^^ Exactly. Everyone else is just wrong.

FretBurnr: You were the closest with the momentum. But what we are actually looking for is the change in momentum from the instant of impact until it actually reaches rest. This is a highly complex situation, and is worlds ahead of newton's second law (Net force = m*a). That only works in classical physics, which can only deal with relatively large objects. Newton's second is no good when we look at the molecular level. You will need quantum mechanics to completely understand that.

In this situation, whatever surface you drop it on will bend upon impact, and it will take a very small amount of time to make the object come to rest. You need a function for the force with respect to time. Then and only then can you solve this problem. And if you were to have this function, you can find that P(final)-P(initial) = The integral of F(t)dt from t=0 (initial impact) to t final (object at rest). This is called impulse, and it's what you're looking for.

Bingo. Like I said on the other side, you are asking a problem that you can't get an answer to with the data provided.

Because they give the "force of impact" id like to assume the force while it is coming to rest is a constant which make the problem easy enough for a monkey to solve using work energy.

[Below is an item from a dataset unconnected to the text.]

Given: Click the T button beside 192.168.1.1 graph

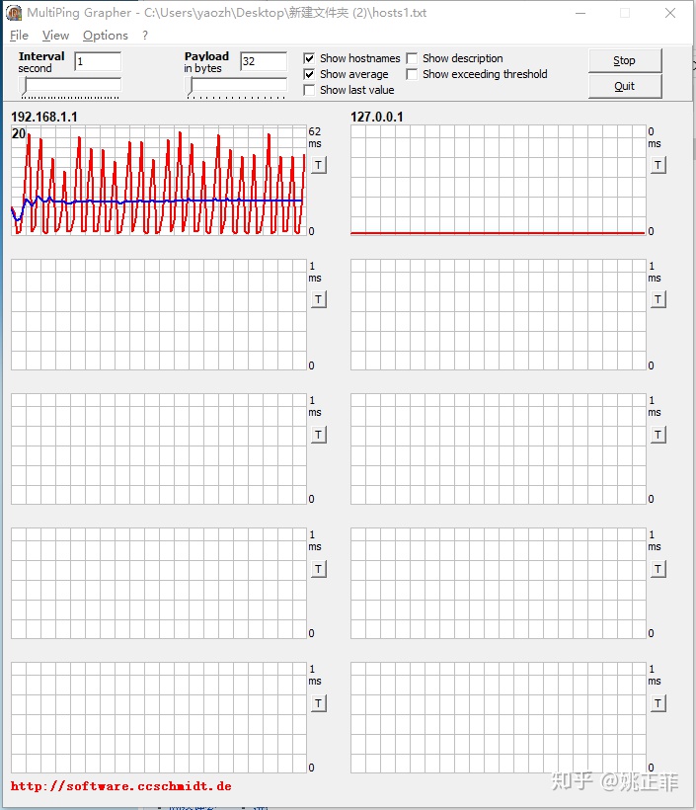Looking at the screenshot, I should (x=318, y=166).
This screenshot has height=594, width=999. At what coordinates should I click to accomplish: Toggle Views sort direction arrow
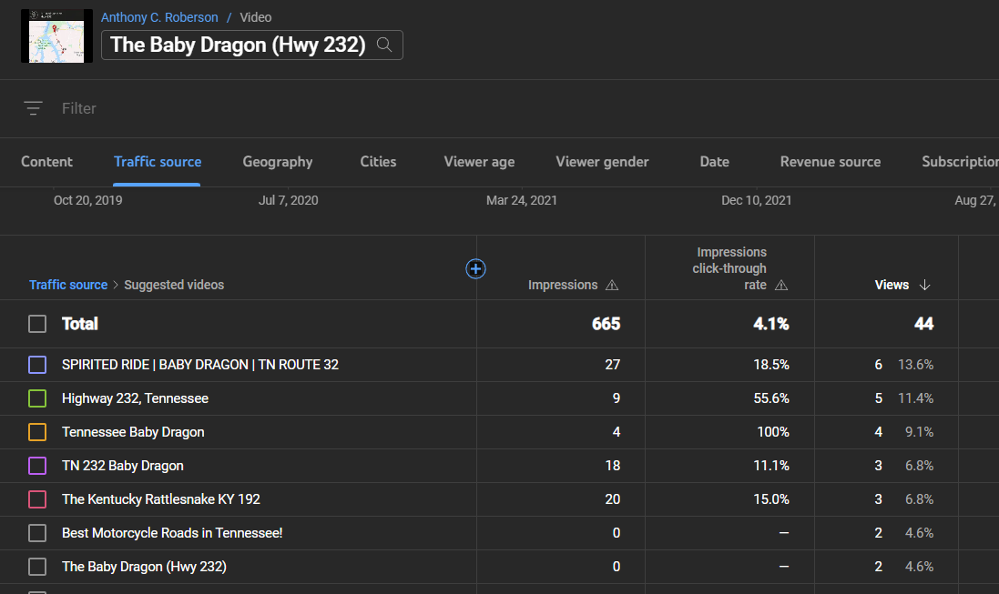click(x=924, y=286)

not using gravitational potential energy you can say that the obeject ends up with the same ammount of energy it started with. then its simple force X distance = Force X distance

the first force is from gravity and is going to equal the mass of the object(slugs) X 32.2 = (pounds), the first distance is the distance of the fall 2ft
the second force is the given "force of impact" 500 and the second distance is the distance over which it come to a stop.

simple enough.

not homework, for my job. I need to know how much weight I need to drop to generate the required 500 lb impact force.

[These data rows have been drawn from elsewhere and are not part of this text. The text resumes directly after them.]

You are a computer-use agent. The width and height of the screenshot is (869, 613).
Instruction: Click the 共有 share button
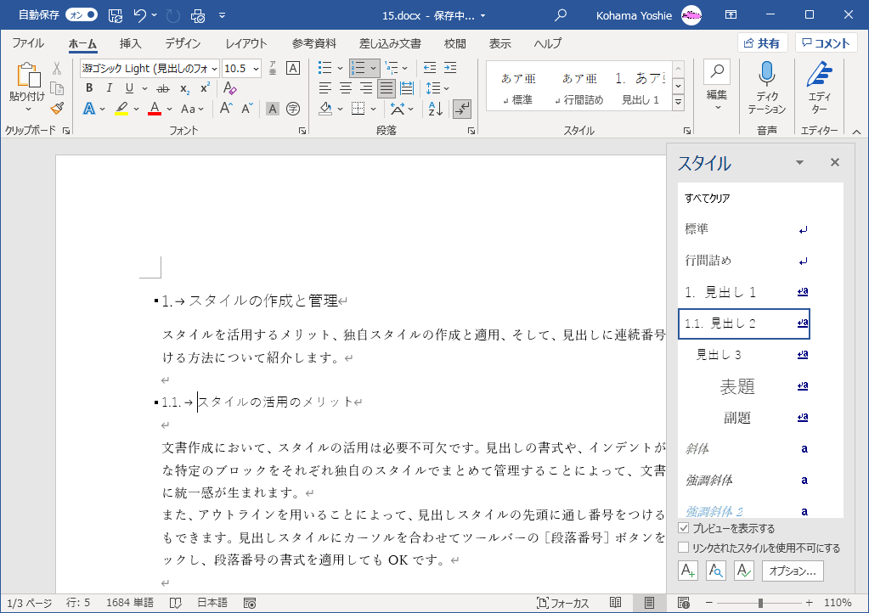tap(761, 43)
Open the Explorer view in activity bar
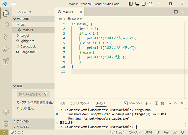 (6, 13)
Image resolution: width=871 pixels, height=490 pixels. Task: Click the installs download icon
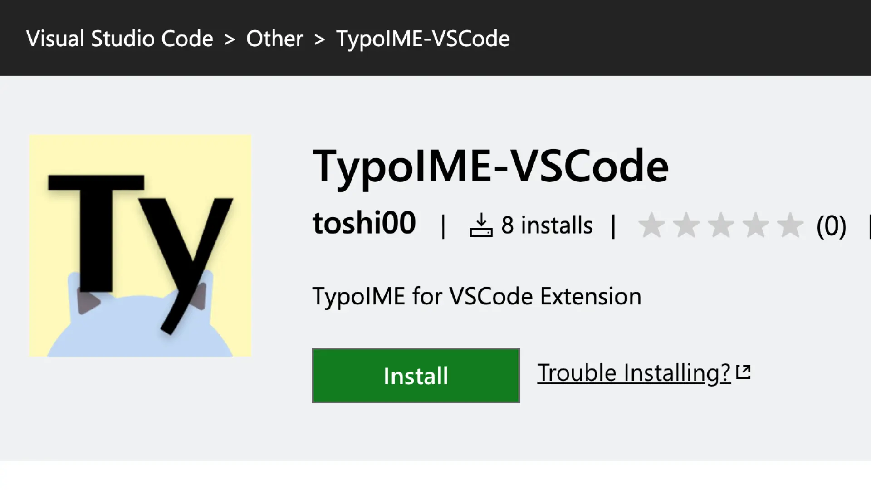coord(481,225)

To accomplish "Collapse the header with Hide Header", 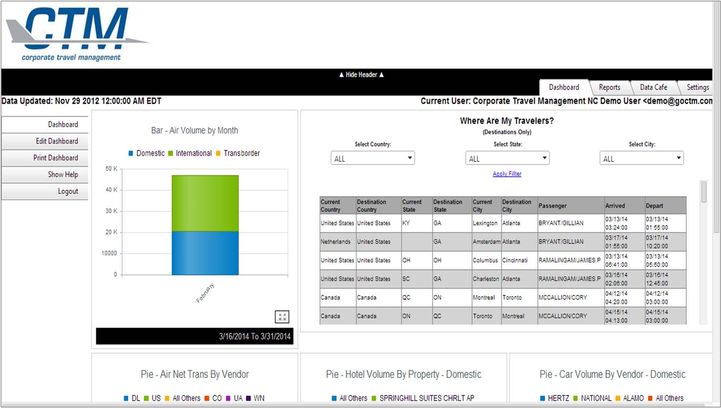I will [x=361, y=75].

And this is what is wrong with the standard measurement system. Pounds are not a measure of mass. For instance, when I step on the scale, it says 220 lbs. My mass is not 220 lbs. My weight is. Weight DOES NOT EQUAL mass. In our measurement system, mass is measured in slugs. So you must multiply slugs times some force (gravity in this case) to get pounds.

But that's a completely theoretical (and false) circumstance. In a real, inelastic collision, both objects will deform and the relationship between force and time is not linear at all.

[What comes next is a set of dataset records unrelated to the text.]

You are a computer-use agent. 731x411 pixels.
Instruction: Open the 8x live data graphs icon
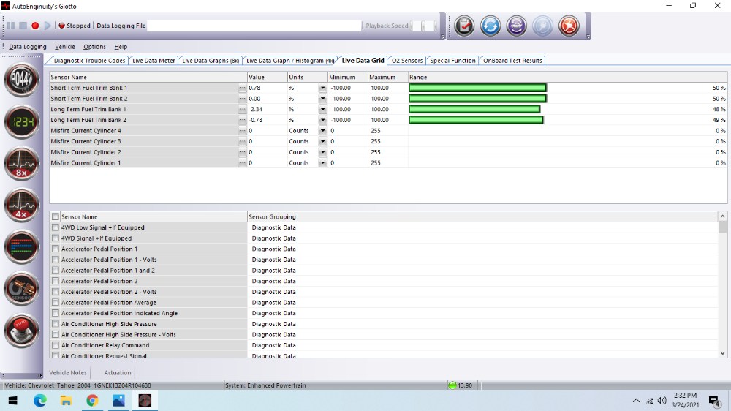click(x=22, y=165)
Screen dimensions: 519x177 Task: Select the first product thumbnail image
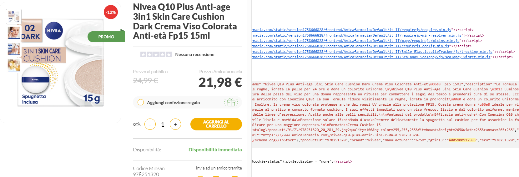click(x=14, y=17)
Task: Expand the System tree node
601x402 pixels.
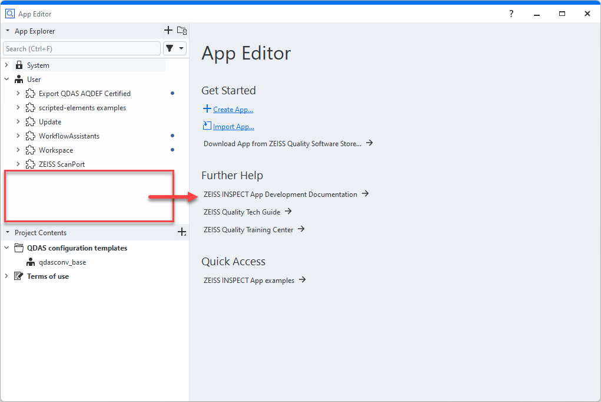Action: pos(6,65)
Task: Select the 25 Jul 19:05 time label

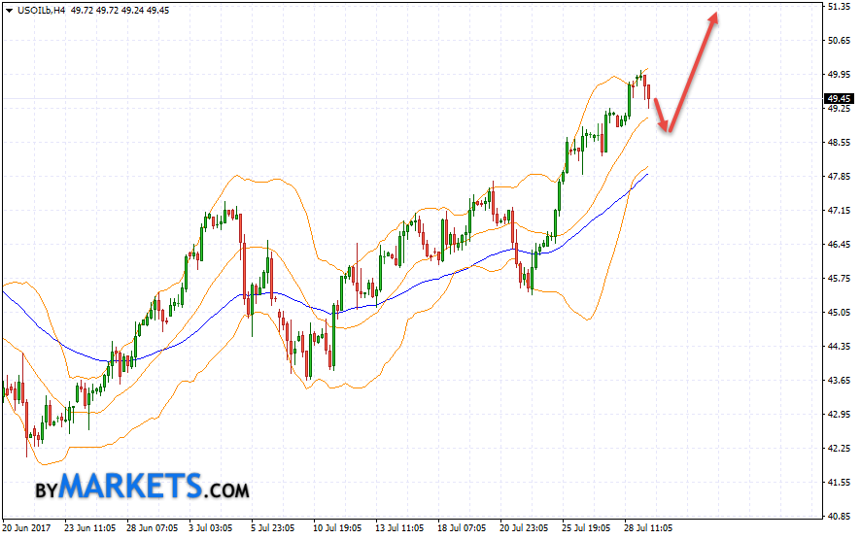Action: tap(586, 529)
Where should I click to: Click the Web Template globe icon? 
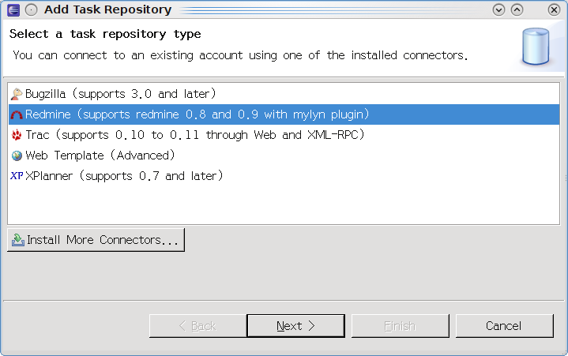pos(17,156)
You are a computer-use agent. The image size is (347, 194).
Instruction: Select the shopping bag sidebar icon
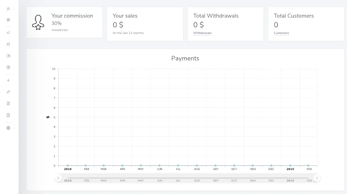click(8, 44)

Not quite simple enough. If you want to solve it that way, then you will definitely get an answer, but it simply won't mean anything.

The work-energy theorem does not apply to inelastic collisions. Work-energy will give you the velocity when it hits the ground, but that's not what we're looking for.

You make an excellent point, as no collision is purely elastic. In addition, there's no way to account for material flex and energy lost to sound, heat, etc. As it sits, the question is either poorly worded (pounds isn't mass) or is a trick question. If anything beyond that was intended, there's not nearly enough info to model the entire system. I can't continue with a momentum calculation without further knowledge.

Man, I'm glad I live in Canada and don't have to deal with the imperial system, metric is so much easier for things like physics.

what kind of material are you dropping and what kind of material are you landing on? why do you need 500lbs of force?

obviously the most accurate way to do this is to just gently set 500lbs on where ever you need that much force.

metric is so much easier for everything, except for talking with an older generation of americans.

my answer doesn't have to make sense because the question doesn't make sense! [/thread]

Ha. I guess this is true.

Indeed. We rarely use English measurements for anything in class because it's just so fucking complicated. All physics/chemistry classes are done in metric, as are most of engineering classes.

physics is all metric, but not my engineering classes though. Statics, dynamics and strength of materials all use mixed units, as well as a bunch of the general and introductory engineering classes I've had. hopefully next year in pro school it will be all metric. (yes, I go to the same school as you)

I caught wind of this late. I was going to insist it really does take off. Its because you see, the wheels aren't pr..... nevermind.

I took chem, not physics.

ok, I need to design a test that will drop a weight, likely steel, 2' onto a steel cone partially embedded into a concrete wall. Maybe this will help.